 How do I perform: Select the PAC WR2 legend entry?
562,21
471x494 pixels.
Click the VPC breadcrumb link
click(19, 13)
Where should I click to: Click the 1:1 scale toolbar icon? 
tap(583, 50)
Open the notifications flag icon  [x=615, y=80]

::::

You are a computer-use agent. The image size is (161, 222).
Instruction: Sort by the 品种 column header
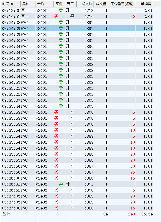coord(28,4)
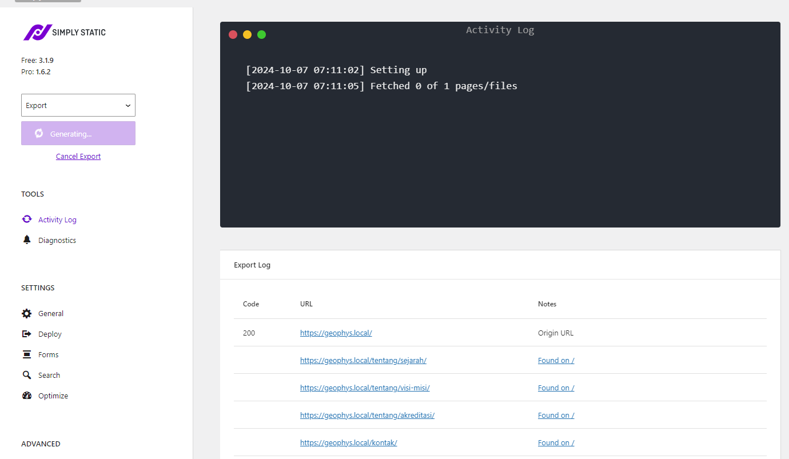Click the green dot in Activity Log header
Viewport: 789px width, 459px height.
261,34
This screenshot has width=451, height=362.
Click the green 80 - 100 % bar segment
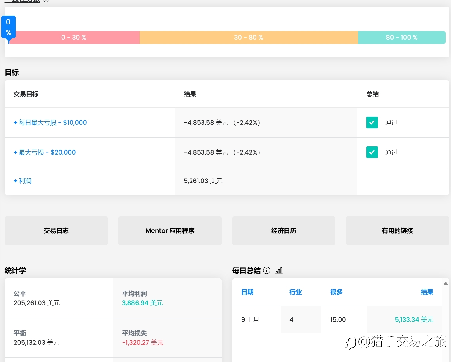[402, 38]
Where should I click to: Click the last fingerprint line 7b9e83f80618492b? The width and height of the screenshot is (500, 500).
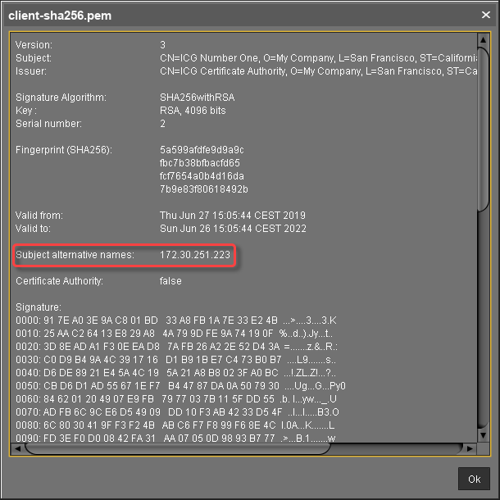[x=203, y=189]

::::

■ **Description of the task**
The response must hold only the lines above from the line with "How do I perform: Select" through the line with "Open the notifications", each copied exactly, both ends kept.

■ **Task response**
 How do I perform: Select the PAC WR2 legend entry?
562,21
471x494 pixels.
Click the VPC breadcrumb link
click(19, 13)
Where should I click to: Click the 1:1 scale toolbar icon? 
tap(583, 50)
Open the notifications flag icon  [x=615, y=80]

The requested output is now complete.